Procès des assistants parlementaires du RN : Marine Le Pen risque l'inéligibilité

Le dossier, qui a débuté le 30 septembre, repose sur des soupçons d'emplois fictifs, dans le cadre selon le Parquet d'un "système de gestion centralisé" mis en place pour détourner les fonds alloués aux assistants parlementaires du Parlement européen.
Selon l'accusation, les 21.000 euros mensuels alloués à chaque député européen pour rémunérer ses assistants auraient été utilisés pour financer des salariés travaillant pour le parti, dans des rôles tels que garde du corps, graphiste ou secrétaire. Ce système aurait permis de soulager les finances du RN, en détournant de l'argent censé financer des activités légitimes au Parlement européen.
Une défense farouche et des preuves accablantes
Malgré la présence assidue de Marine Le Pen, qui a défendu son innocence tout au long du procès, l'accusation a présenté des preuves matérielles et des témoignages pointant l'absence de travail effectué par certains des assistants parlementaires censés être rémunérés pour leurs activités au sein du Parlement européen. Des échanges de mails et des déclarations contradictoires ont renforcé les accusations de malversations.
L'une des procureures a souligné que les prévenus n'avaient pas réussi à justifier la réalité de leurs emplois et à prouver qu'ils avaient bien travaillé pour le Parlement européen, comme l'exige le règlement intérieur de l'institution.
Après plusieurs semaines de procédure, le parquet a requis des peines sévères, en particulier une peine d'inéligibilité pour Marine Le Pen, qui pourrait être exécutée immédiatement en cas de condamnation, l'empêchant ainsi de se présenter à toute élection, y compris celle de la présidence de la République en 2027, pour laquelle elle nourrit des ambitions.
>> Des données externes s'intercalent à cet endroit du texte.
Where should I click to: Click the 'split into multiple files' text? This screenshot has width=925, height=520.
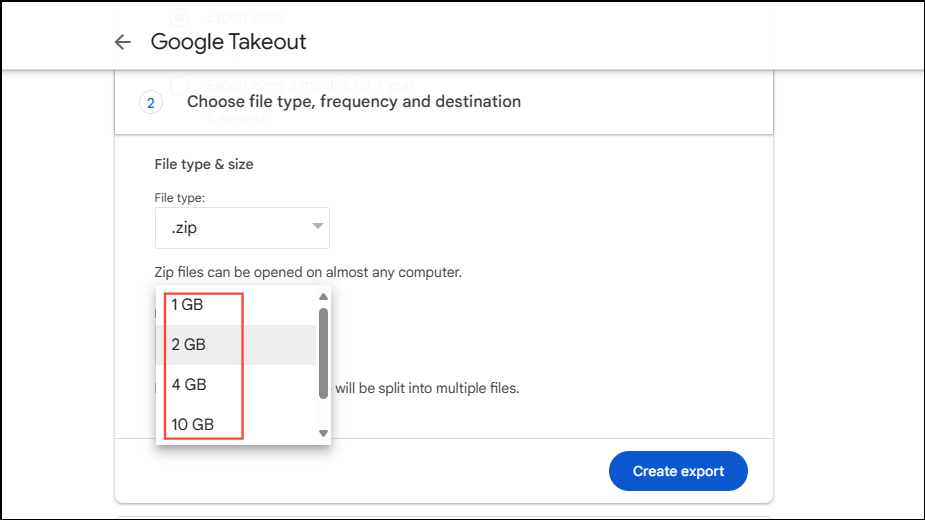tap(427, 388)
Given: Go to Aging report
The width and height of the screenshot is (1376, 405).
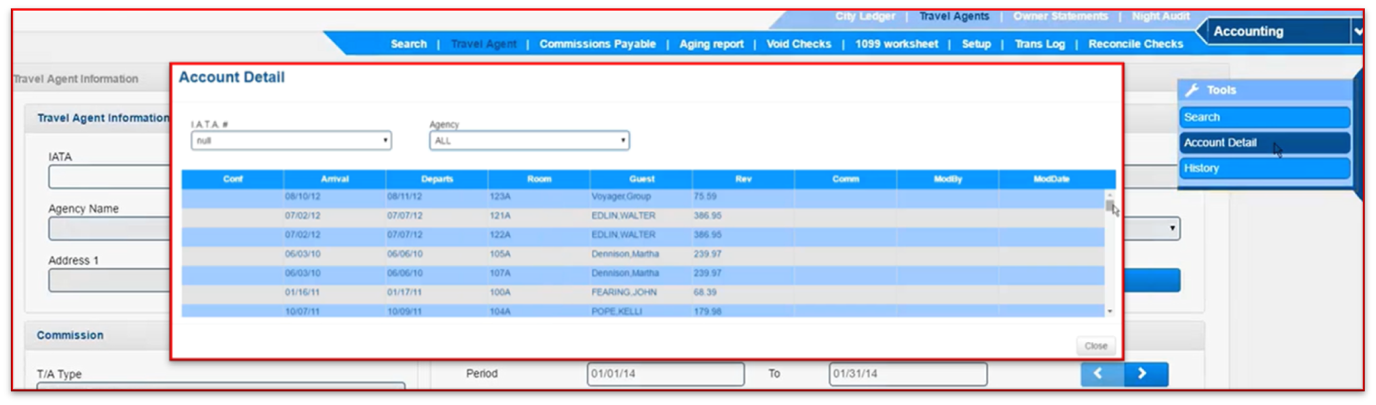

Une procédure judiciaire "plus que branlante", juge Marine Le Pen
Outre la peine d'inéligibilité, le parquet a demandé cinq ans de prison, dont deux fermes aménageables, ainsi qu'une amende de 300.000 euros. Marine Le Pen risque jusqu'à dix ans de prison et une amende d'un million d'euros si elle est condamnée pour détournement de fonds publics. La présidente des députés RN continue de clamer son innocence, qualifiant la procédure judiciaire de "plus que branlante".
Ce procès, très suivi en raison des implications politiques et personnelles de Marine Le Pen, continuera lundi prochain avec les plaidoiries de la défense, qui devraient s'étendre sur deux semaines.